Jelle writes, “The Statebox team has been building a formally verified process language using robust mathematical principles to prevent errors, allow composability and ensure termination. Since the language is visual, it allows users to inspect the flow of the program during its execution. These properties make Statebox suitable for distributed systems, blockchains, workflow management systems, application orchestration and system architecture.”
According to Jelle, Statebox is a radically different way to build smart contracts. It is inspired by modern physics and mathematics. During his short presentation Jelle will quickly introduce Statebox and explain why we should use it. He will give a couple of examples of the basic structures of the language, including types, processes and folds. Then he will give a demo, and finally, he will talk about his plans for Statebox.
Jelle is a creative thinker and hacker with a background in art, mathematics, physics and computer science. He wrote one of the earliest smart contract implementations pre-blockchain and is the author of Statebox, a new logic-programming language for smart contracts that can be deployed across blockchains. He has a decade of experience in leading open-source software development and a degree in Artificial Intelligence from The University of Utrecht in The Netherlands. Over the last three years he has participated in and won various hackathons, such as “hack4good.”

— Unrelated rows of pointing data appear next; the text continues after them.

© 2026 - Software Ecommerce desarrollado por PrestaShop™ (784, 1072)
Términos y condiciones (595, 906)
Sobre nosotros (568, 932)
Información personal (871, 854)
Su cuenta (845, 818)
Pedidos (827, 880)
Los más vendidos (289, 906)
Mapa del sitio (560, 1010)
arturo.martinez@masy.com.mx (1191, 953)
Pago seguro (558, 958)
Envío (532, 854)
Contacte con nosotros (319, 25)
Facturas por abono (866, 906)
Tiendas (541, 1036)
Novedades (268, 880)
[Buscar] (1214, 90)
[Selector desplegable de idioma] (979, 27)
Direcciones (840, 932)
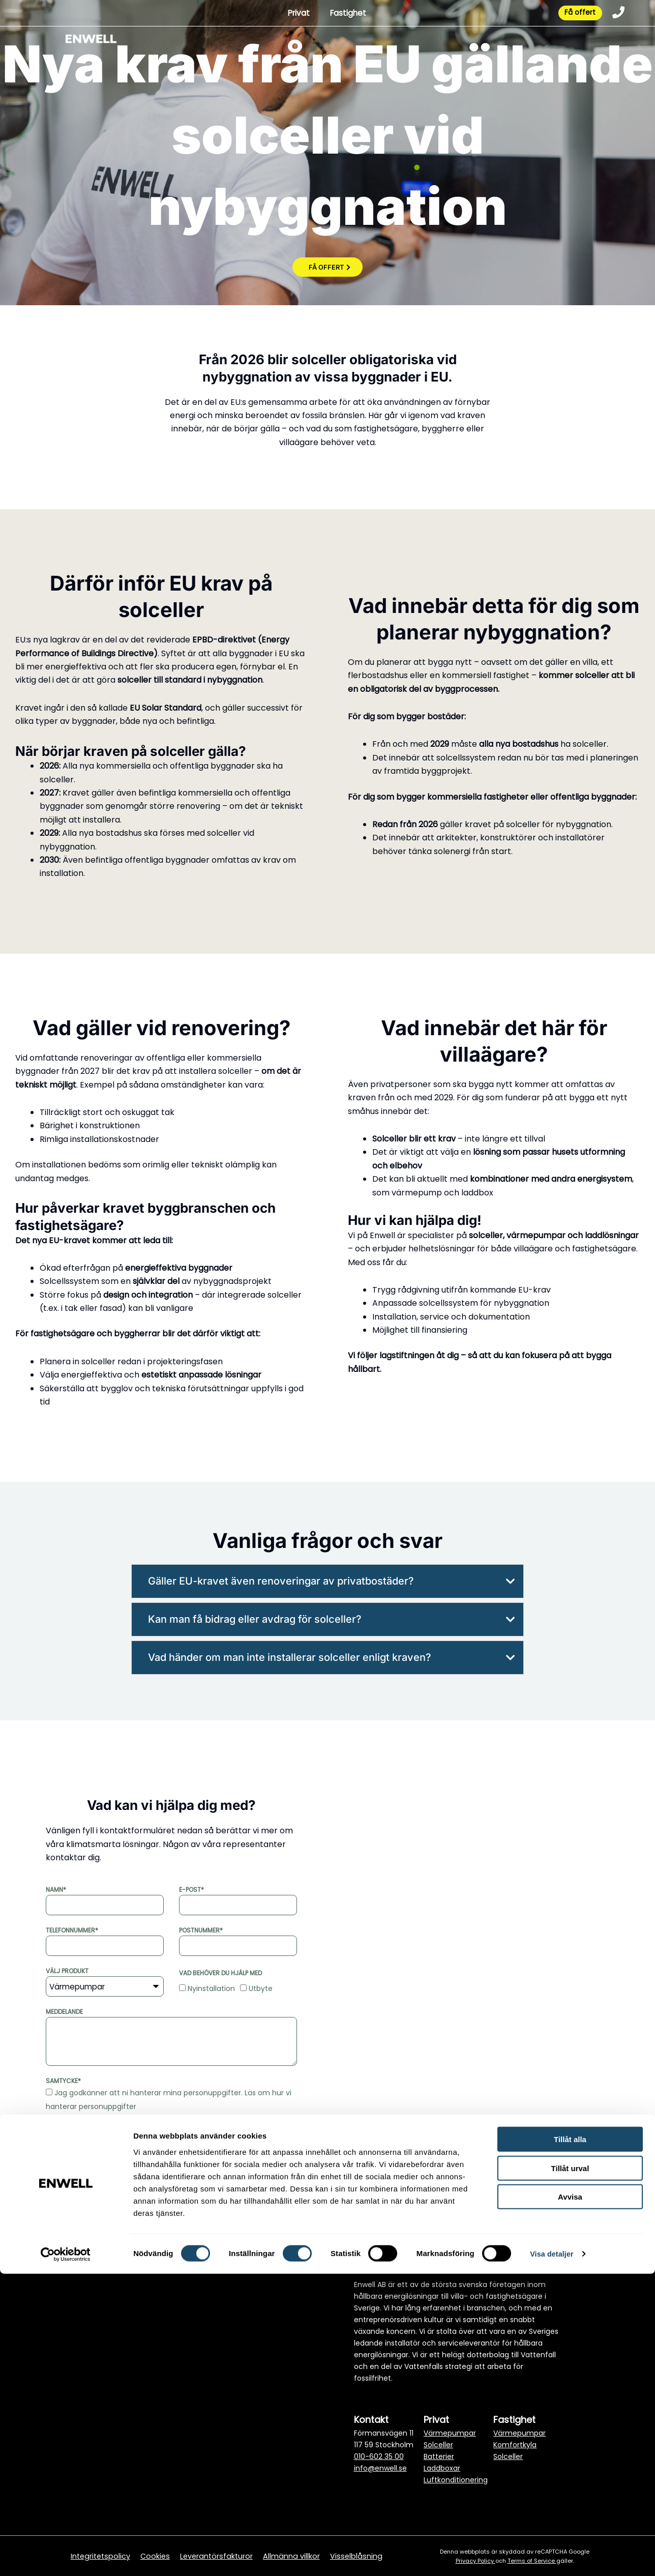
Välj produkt (67, 1971)
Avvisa (570, 2499)
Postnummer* (201, 1930)
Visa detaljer (552, 2556)
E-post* (191, 1889)
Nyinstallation (211, 1988)
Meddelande (64, 2011)
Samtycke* (63, 2080)
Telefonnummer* (72, 1930)
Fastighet (343, 14)
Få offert (575, 14)
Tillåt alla (570, 2441)
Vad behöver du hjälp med (220, 1973)
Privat (292, 14)
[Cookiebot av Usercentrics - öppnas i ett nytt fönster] (65, 2556)
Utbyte (261, 1988)
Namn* (56, 1889)
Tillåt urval (570, 2470)
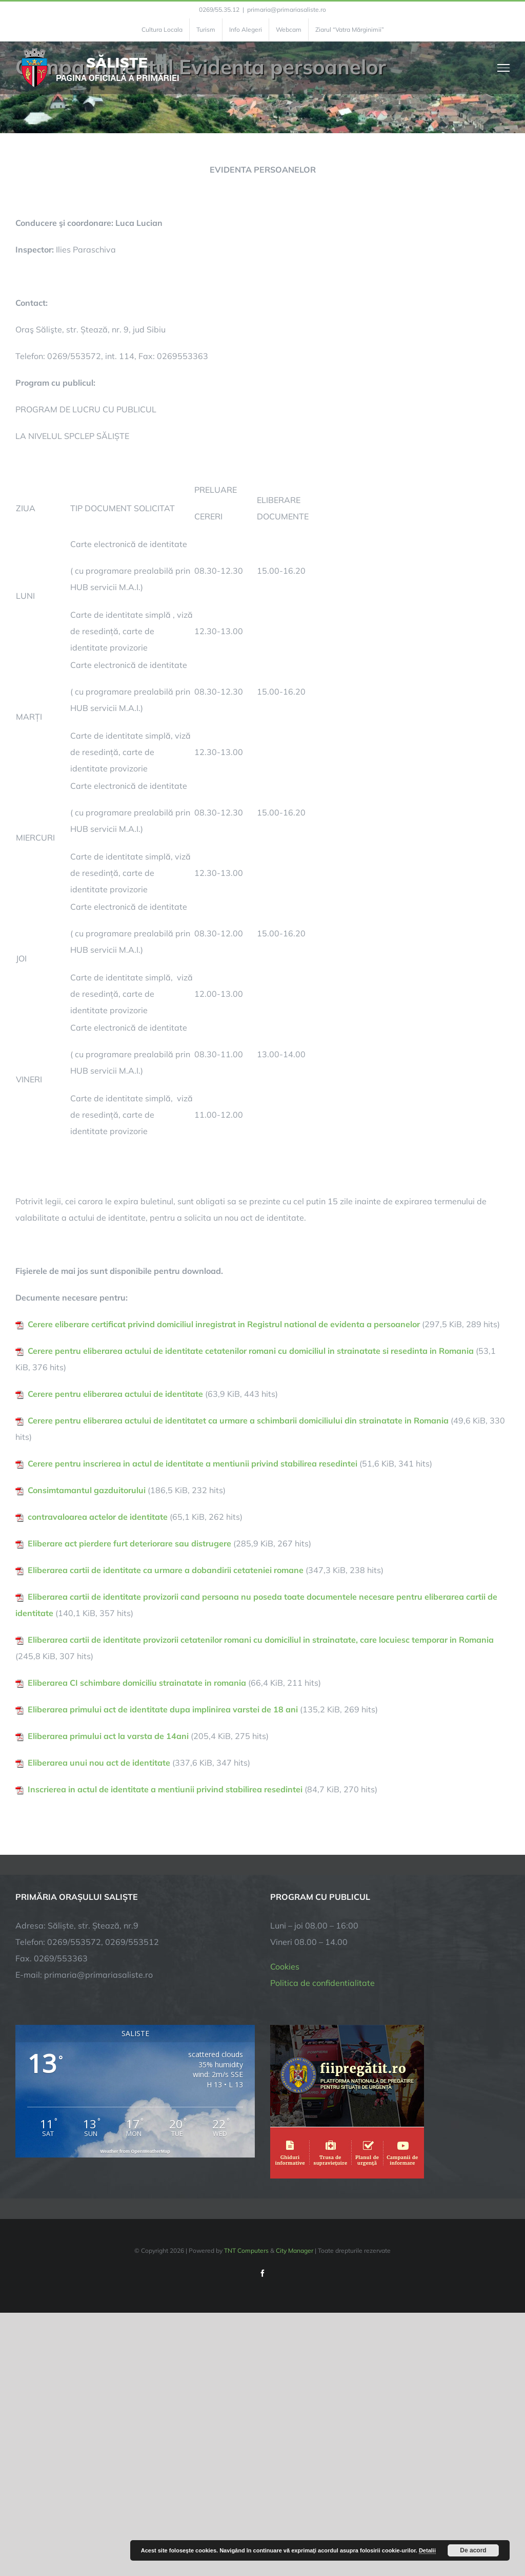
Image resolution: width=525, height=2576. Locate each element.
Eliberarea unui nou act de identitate (99, 1762)
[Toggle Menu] (504, 67)
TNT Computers (246, 2250)
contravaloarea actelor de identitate (98, 1517)
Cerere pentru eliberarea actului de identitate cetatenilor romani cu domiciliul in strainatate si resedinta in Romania (251, 1351)
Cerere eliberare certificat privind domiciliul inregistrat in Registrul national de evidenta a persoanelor (224, 1324)
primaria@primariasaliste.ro (286, 9)
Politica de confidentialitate (322, 1983)
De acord (473, 2550)
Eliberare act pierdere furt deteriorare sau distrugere (129, 1543)
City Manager (294, 2250)
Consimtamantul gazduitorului (87, 1490)
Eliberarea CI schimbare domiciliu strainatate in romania (137, 1683)
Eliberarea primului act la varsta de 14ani (108, 1736)
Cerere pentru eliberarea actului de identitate (115, 1394)
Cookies (284, 1966)
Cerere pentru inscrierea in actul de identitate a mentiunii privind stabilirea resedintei (192, 1463)
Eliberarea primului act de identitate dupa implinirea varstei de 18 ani (163, 1709)
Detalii (427, 2550)
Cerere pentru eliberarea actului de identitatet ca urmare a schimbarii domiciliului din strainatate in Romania (238, 1420)
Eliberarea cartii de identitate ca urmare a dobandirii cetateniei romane (166, 1570)
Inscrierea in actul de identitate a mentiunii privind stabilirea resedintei (165, 1789)
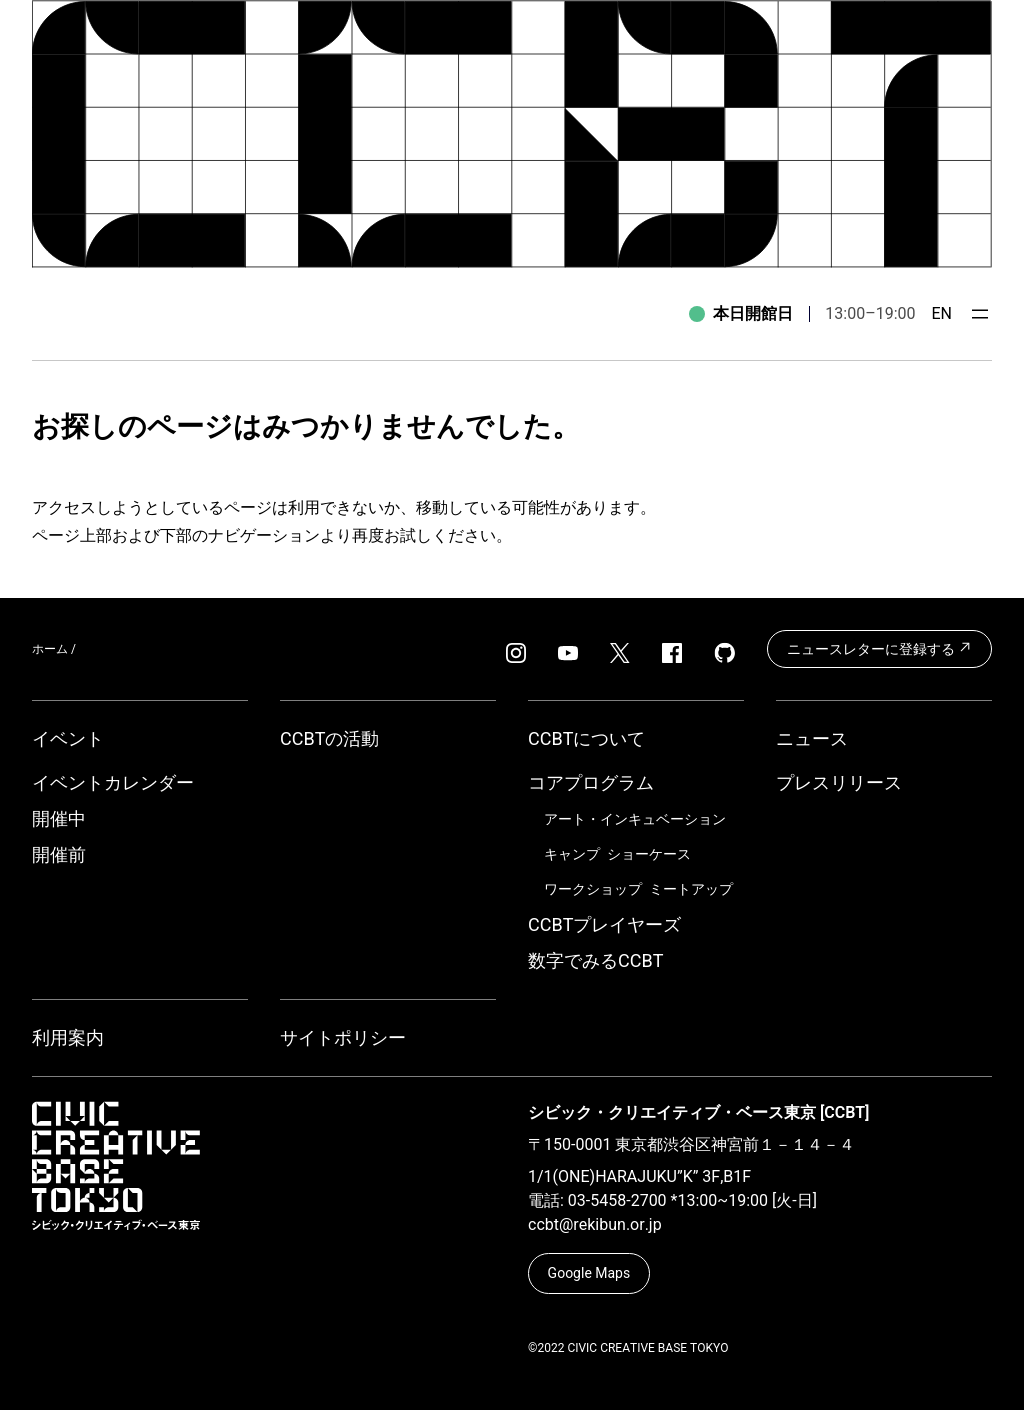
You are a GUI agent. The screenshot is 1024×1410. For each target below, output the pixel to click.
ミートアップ (691, 889)
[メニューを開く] (980, 314)
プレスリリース (839, 782)
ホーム (50, 649)
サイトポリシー (343, 1037)
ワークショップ (593, 889)
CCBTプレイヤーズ (604, 924)
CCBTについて (586, 738)
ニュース (812, 738)
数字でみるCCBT (595, 960)
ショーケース (649, 854)
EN (941, 313)
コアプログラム (591, 782)
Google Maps (589, 1273)
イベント (68, 738)
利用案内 (68, 1037)
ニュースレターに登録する (879, 648)
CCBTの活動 (329, 738)
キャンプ (572, 854)
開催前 (59, 854)
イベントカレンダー (113, 782)
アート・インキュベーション (635, 819)
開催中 (59, 818)
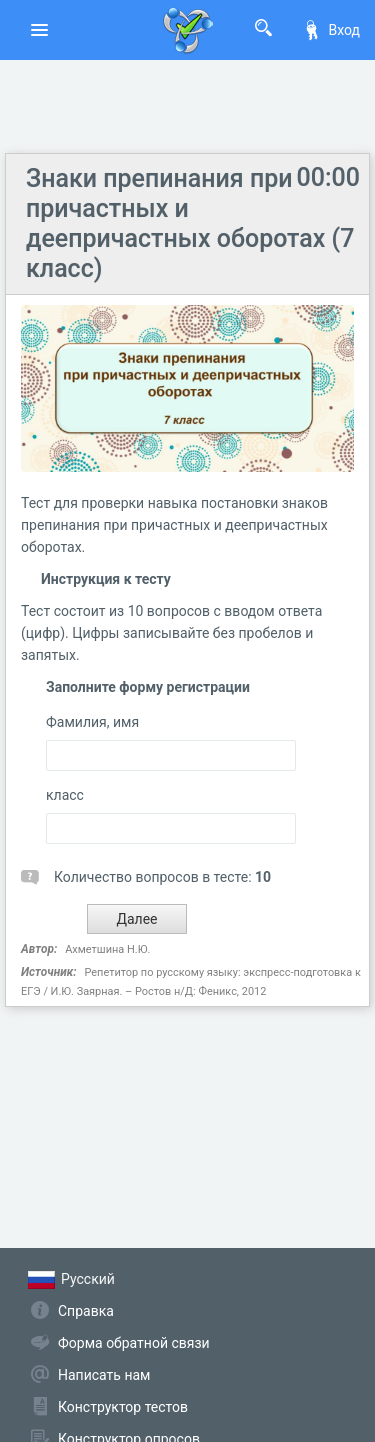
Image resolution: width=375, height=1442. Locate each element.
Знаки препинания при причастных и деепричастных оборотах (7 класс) (190, 223)
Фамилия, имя (92, 722)
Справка (86, 1311)
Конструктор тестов (123, 1407)
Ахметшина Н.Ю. (107, 949)
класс (65, 795)
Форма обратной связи (134, 1343)
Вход (331, 30)
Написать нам (104, 1375)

“Instead of text-based instructions telling a smart contract how to achieve certain behaviour,” Jelle explains, “Statebox contracts are represented as diagrams. Through these diagrams you declare what can, did and might happen to the contract.
With Statebox, end-to-end correctness proofs are a fundamental design principle, not an afterthought: the core is a mathematically clean structure that facilitates reasoning about its behaviour. Diagrams can be combined to create bigger images, preserving the properties of each of their components, such as termination guarantees. This way the contracts are easier to understand, build and inspect.